▸ **What is asked**:
1: Copy the passage from the Java blog post word for word, starting at the words "So, I’m applying" and ending after the words "in the world.".
2: Write out, without any changes, the rows that start at the line containing "Task: Collapse the ribbon using the chevron" and end after the line containing "489x367 pixels. (258, 298)".

##### Reading passage #####

Mavened.

So, I’m applying a one line patch to a Java package, and oh yes, it needs maven. Hooray!

$ apt-cache depends --recurse maven | grep Depends | 
     grep -v '<' | egrep lib.*java | sort | uniq | wc -l
203
[... start build and watch maven download another pile ...]
$ find ~/.m2 -name *pom | wc -l
851

I find it hard to believe that there are that many useful libraries in the world.

Orders of magnitude

I had a Hadoop map-reduce job that kept timing out, which led to this interesting discovery:

$ time ./json-parser-test.py

real	0m0.205s
user	0m0.152s
sys	0m0.032s

$ time ./json-parser-test-no-speedups.py

real	0m2.069s
user	0m2.044s
sys	0m0.024s

$ time jython ./json-parser-test-no-speedups.py

real	79m59.785s
user	80m23.709s
sys	0m14.441s

Moral: use Java-based JSON libraries if you have to use Jython and JSON. Also, Java sucks.

On static in Java

In C, scoping rules aside, the following are pretty much the same:

static int x[] = { /* ... */ };
int foo()
{
    /* do something with x */
}

and

int bar()
{
    static int x[] = { /* ... */ };
    /* do something with x */
}

The static array x will go into the .data section of the executable. When the OS loads the executable into memory, it will ensure that the values for x are set in the appropriate place (e.g. by mapping its disk page to the virtual address in the ELF headers). In the second case, x is given some alias to avoid symbol conflicts.

There seems to be no way to do the second version in Java. Here’s how I tried:

static int xyzzy()
{
    final int x[] = { /* ... */ };
    /* do something with x */
}

This doesn’t do what you might think it does. While x cannot be changed, it is the reference to an array; the array elements themselves can be changed at will. Thus javac is unlikely to do anything smart here.

Indeed, in the above case, javac will initialize x with stack pushes every time xyzzy() is called. I had a real method like this, and making x a static member variable gave me an easy 2x speedup.

##### Data lines #####

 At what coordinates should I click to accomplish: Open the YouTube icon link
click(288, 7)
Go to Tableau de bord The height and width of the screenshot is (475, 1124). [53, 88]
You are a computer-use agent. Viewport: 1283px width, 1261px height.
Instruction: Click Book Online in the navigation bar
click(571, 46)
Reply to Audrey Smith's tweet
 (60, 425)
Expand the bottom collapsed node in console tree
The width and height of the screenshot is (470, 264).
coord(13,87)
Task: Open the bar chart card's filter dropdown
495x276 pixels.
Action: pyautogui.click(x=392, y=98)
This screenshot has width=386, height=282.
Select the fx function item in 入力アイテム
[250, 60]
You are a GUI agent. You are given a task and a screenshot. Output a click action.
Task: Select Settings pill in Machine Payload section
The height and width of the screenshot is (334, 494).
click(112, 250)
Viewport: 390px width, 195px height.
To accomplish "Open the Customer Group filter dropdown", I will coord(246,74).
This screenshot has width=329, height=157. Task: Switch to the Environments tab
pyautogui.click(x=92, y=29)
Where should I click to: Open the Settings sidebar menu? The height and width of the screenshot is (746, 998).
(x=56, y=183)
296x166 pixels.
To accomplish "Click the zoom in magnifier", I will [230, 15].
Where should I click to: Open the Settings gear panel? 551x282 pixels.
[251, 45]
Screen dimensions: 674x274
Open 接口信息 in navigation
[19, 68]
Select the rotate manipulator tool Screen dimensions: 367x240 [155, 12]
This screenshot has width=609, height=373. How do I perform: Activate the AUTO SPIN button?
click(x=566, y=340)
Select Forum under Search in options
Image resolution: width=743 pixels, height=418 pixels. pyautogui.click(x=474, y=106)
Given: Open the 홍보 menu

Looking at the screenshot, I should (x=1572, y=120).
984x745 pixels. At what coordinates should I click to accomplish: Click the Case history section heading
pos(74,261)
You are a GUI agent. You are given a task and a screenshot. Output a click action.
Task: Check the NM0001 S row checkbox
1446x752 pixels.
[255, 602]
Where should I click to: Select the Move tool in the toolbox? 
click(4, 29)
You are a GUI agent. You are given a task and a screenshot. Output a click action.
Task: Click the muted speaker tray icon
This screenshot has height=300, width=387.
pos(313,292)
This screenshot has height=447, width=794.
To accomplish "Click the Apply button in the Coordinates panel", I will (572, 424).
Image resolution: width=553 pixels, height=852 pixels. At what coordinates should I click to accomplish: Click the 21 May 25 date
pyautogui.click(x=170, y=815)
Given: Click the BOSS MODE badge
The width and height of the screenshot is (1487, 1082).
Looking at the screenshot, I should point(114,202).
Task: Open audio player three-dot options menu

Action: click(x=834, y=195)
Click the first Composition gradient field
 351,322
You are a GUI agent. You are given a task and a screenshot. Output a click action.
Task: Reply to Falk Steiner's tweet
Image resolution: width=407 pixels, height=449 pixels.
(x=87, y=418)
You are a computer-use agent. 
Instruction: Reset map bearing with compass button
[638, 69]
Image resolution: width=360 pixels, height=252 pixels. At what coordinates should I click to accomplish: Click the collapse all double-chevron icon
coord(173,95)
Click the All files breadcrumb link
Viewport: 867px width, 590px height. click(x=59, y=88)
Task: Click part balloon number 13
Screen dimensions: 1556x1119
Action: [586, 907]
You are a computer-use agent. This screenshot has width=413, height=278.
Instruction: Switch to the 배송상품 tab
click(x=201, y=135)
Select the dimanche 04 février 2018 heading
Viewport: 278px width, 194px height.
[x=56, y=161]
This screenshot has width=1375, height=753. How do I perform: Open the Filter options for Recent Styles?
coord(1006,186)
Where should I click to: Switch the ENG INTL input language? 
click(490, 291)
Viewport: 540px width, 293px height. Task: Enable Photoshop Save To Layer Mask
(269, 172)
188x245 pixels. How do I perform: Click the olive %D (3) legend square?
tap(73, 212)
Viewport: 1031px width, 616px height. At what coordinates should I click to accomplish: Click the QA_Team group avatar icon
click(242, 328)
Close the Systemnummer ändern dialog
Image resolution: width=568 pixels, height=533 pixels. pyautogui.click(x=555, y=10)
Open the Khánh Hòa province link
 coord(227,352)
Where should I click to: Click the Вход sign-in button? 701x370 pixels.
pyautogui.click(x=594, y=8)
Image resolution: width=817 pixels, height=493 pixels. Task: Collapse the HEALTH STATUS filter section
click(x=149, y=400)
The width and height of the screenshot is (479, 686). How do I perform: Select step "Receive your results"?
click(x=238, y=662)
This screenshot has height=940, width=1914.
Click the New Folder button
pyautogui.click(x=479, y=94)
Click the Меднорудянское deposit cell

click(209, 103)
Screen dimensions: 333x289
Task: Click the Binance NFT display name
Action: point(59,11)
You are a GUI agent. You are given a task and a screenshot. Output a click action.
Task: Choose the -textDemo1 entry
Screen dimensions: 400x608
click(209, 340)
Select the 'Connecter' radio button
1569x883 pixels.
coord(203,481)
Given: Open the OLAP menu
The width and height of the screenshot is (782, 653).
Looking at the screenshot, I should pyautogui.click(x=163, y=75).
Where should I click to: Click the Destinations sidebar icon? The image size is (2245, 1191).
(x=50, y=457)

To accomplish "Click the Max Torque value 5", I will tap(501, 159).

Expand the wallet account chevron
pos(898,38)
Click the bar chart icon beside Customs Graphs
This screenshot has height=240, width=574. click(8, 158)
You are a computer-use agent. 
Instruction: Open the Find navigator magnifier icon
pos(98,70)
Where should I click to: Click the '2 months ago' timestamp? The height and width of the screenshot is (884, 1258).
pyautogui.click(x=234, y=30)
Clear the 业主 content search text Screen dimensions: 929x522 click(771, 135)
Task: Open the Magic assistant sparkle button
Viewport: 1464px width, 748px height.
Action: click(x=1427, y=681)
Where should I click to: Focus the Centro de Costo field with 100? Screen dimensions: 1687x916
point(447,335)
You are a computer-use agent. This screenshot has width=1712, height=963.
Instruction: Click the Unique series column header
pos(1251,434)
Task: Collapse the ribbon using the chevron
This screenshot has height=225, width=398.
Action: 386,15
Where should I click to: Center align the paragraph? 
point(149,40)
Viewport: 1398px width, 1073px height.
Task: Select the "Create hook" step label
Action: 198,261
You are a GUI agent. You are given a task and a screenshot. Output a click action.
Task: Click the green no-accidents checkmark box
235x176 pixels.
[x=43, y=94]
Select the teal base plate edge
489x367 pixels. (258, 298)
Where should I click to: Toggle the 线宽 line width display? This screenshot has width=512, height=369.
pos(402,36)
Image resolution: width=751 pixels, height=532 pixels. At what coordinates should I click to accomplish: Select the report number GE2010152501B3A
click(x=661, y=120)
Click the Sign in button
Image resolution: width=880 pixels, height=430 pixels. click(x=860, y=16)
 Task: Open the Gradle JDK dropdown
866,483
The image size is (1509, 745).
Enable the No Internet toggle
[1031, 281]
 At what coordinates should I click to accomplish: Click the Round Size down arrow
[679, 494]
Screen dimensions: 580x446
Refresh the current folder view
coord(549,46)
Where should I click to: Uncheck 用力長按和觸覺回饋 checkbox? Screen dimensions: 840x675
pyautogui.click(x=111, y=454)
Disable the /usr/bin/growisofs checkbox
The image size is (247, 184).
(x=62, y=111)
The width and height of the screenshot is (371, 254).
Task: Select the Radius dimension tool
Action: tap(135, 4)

#####

▸ **Expected responses**:
1:
So, I’m applying a one line patch to a Java package, and oh yes, it needs maven. Hooray!

$ apt-cache depends --recurse maven | grep Depends | 
     grep -v '<' | egrep lib.*java | sort | uniq | wc -l
203
[... start build and watch maven download another pile ...]
$ find ~/.m2 -name *pom | wc -l
851

I find it hard to believe that there are that many useful libraries in the world.

2:
Task: Collapse the ribbon using the chevron
This screenshot has height=225, width=398.
Action: 386,15
Where should I click to: Center align the paragraph? 
point(149,40)
Viewport: 1398px width, 1073px height.
Task: Select the "Create hook" step label
Action: 198,261
You are a GUI agent. You are given a task and a screenshot. Output a click action.
Task: Click the green no-accidents checkmark box
235x176 pixels.
[x=43, y=94]
Select the teal base plate edge
489x367 pixels. (258, 298)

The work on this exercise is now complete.